> _Exercise task_: Can you arrange the records as a Markdown table, starting at the line that contains "three (547, 161)" and ending at the last line of the records? Use the columns Row and Line, number the rows in order, and leave out any blank lines.

Stored data:
◇ ◇ ◇ ◇

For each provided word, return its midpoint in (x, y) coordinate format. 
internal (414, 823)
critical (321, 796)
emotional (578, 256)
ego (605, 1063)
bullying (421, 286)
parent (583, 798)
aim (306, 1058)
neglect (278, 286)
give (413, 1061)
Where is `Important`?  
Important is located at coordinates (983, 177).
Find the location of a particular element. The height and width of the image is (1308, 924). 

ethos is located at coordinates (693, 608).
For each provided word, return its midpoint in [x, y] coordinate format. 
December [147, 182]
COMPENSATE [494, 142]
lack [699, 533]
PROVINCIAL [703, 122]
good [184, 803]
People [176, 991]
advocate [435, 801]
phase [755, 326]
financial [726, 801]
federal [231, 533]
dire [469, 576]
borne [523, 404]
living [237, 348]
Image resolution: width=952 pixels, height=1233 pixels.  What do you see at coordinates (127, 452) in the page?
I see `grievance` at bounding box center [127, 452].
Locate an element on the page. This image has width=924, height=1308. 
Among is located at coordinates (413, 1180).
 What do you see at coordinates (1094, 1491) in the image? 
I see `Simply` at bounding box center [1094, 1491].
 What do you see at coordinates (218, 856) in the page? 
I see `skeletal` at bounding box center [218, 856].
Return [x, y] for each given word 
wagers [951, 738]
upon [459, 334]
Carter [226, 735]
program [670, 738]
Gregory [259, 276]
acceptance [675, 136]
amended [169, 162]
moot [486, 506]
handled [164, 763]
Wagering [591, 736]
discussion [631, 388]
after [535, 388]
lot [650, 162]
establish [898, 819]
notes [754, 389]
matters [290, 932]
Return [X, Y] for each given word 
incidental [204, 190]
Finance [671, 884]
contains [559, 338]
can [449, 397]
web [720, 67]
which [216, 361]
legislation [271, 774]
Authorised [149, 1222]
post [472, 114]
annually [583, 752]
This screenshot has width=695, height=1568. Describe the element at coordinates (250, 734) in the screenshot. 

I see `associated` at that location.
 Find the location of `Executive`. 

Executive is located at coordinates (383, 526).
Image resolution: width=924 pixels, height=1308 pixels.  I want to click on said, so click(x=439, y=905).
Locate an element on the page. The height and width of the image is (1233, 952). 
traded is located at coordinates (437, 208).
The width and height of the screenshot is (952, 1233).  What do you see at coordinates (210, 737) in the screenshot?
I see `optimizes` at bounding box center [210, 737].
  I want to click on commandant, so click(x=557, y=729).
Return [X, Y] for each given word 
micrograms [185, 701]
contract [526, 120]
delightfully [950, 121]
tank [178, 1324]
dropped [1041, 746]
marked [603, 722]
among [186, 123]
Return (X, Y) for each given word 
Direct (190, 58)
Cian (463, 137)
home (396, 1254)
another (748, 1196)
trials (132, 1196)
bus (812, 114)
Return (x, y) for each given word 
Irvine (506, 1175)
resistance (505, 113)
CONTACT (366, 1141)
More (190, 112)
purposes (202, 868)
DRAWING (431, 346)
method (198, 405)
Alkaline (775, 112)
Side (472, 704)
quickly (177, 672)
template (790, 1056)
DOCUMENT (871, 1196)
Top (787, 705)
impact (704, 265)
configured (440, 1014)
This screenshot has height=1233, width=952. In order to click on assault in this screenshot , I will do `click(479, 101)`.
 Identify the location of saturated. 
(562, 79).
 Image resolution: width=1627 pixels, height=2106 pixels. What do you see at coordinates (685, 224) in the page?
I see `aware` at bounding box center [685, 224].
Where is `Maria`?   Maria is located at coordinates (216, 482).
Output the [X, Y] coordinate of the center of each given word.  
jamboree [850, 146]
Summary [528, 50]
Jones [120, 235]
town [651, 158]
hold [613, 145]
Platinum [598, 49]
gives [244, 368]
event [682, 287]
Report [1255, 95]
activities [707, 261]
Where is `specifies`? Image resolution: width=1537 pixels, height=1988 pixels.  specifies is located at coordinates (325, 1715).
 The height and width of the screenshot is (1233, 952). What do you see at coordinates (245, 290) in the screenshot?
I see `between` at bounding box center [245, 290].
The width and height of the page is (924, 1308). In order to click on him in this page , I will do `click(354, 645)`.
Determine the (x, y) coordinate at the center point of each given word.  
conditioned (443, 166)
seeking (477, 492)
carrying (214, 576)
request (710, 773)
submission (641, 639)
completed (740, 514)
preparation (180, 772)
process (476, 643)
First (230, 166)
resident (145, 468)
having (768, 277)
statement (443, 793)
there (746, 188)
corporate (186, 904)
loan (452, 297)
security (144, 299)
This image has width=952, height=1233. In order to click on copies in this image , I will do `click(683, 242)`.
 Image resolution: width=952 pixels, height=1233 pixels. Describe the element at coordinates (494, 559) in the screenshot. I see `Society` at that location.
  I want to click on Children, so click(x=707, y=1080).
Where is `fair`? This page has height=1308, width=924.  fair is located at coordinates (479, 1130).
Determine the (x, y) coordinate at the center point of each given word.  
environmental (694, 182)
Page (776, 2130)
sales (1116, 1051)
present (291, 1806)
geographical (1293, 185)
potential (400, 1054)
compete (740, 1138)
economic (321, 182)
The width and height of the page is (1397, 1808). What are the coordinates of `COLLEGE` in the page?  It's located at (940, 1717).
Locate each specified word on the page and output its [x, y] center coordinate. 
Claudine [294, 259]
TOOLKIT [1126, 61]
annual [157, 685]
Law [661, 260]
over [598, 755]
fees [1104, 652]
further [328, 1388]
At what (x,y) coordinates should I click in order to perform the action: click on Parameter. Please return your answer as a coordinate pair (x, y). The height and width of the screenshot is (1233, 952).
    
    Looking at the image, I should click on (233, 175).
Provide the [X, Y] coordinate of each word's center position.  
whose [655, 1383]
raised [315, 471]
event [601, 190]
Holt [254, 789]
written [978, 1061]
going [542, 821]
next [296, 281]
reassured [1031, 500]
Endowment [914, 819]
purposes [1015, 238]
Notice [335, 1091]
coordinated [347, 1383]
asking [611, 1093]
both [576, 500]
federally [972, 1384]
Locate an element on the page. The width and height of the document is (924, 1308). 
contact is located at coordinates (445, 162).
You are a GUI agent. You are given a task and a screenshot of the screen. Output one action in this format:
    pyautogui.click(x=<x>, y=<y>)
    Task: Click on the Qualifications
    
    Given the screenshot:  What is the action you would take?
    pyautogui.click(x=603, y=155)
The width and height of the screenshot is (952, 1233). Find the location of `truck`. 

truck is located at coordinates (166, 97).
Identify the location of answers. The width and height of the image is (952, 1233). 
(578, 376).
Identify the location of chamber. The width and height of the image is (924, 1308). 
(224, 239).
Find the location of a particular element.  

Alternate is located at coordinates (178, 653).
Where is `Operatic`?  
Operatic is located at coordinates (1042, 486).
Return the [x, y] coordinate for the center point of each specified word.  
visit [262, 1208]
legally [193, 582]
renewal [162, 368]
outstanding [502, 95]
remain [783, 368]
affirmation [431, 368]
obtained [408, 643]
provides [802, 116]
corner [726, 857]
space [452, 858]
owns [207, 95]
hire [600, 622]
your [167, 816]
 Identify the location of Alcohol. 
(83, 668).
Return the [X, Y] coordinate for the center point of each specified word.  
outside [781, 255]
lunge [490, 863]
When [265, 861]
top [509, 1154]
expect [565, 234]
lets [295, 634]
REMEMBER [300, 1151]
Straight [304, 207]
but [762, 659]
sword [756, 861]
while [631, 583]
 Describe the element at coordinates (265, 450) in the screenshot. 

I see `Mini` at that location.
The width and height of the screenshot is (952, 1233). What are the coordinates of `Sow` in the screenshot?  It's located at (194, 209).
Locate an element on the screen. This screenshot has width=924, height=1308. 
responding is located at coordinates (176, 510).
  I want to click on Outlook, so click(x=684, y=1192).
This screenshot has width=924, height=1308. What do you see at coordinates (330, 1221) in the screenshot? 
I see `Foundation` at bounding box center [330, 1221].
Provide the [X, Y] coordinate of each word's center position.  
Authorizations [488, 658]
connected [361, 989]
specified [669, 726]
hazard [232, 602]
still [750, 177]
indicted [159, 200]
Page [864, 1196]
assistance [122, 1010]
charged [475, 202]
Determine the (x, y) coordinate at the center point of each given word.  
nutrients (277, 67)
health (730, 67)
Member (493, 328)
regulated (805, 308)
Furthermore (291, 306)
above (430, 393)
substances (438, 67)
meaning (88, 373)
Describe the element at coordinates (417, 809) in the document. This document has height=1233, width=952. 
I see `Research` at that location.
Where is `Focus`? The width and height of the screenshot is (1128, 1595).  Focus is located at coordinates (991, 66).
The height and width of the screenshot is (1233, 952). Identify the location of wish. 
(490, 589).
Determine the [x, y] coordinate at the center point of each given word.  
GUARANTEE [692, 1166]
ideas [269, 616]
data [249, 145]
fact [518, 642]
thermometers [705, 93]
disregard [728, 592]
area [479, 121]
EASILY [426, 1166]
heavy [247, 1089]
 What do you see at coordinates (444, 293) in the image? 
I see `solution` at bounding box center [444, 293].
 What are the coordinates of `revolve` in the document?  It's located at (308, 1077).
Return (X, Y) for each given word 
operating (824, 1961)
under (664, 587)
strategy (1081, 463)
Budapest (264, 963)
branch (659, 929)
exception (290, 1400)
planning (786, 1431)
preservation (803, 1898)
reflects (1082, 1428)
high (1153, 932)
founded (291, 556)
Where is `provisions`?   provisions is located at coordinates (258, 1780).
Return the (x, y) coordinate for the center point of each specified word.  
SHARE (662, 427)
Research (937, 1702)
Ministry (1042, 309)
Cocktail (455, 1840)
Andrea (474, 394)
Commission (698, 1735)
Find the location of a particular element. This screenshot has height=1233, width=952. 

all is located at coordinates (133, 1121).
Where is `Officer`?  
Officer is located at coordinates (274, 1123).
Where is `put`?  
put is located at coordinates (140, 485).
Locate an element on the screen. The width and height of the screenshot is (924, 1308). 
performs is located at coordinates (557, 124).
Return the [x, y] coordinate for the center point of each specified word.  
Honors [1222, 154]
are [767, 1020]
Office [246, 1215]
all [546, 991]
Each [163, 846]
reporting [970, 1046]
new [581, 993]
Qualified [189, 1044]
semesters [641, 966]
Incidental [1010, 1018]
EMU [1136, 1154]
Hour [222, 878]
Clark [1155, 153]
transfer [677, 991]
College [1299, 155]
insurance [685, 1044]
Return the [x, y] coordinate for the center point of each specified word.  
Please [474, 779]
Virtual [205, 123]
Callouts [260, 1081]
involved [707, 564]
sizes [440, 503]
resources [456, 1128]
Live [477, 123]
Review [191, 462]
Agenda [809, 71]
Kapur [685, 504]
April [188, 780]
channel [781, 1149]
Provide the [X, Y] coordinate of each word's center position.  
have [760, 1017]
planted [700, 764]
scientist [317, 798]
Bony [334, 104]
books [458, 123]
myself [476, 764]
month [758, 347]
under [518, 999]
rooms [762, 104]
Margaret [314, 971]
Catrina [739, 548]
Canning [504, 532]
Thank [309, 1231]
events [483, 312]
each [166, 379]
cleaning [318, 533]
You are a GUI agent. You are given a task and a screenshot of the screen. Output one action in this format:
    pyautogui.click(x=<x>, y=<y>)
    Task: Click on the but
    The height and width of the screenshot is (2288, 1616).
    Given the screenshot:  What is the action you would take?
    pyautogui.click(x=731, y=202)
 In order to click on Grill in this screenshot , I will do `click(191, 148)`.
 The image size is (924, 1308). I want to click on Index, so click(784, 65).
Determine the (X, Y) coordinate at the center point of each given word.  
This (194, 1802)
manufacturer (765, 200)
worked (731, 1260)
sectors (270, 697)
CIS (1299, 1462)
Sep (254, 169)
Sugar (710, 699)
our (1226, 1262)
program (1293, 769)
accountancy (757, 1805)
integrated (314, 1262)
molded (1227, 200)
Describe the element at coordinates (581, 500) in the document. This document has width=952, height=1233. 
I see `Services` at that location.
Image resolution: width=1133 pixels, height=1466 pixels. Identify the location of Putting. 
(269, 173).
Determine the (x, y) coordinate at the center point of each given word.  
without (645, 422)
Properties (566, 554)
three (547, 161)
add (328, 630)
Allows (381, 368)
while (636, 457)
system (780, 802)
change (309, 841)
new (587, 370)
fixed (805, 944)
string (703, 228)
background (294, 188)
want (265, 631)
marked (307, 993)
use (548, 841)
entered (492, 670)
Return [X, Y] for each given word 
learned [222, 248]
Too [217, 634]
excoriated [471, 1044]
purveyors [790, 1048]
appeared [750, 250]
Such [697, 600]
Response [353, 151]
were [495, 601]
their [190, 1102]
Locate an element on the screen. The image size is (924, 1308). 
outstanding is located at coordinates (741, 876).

◇ ◇ ◇ ◇

> _Solution below_:
| Row | Line |
|---|---|
| 1 | three (547, 161) |
| 2 | add (328, 630) |
| 3 | Allows (381, 368) |
| 4 | while (636, 457) |
| 5 | system (780, 802) |
| 6 | change (309, 841) |
| 7 | new (587, 370) |
| 8 | fixed (805, 944) |
| 9 | string (703, 228) |
| 10 | background (294, 188) |
| 11 | want (265, 631) |
| 12 | marked (307, 993) |
| 13 | use (548, 841) |
| 14 | entered (492, 670) |
| 15 | Return [X, Y] for each given word  |
| 16 | learned [222, 248] |
| 17 | Too [217, 634] |
| 18 | excoriated [471, 1044] |
| 19 | purveyors [790, 1048] |
| 20 | appeared [750, 250] |
| 21 | Such [697, 600] |
| 22 | Response [353, 151] |
| 23 | were [495, 601] |
| 24 | their [190, 1102] |
| 25 | Locate an element on the screen. The image size is (924, 1308).  |
| 26 | outstanding is located at coordinates (741, 876). |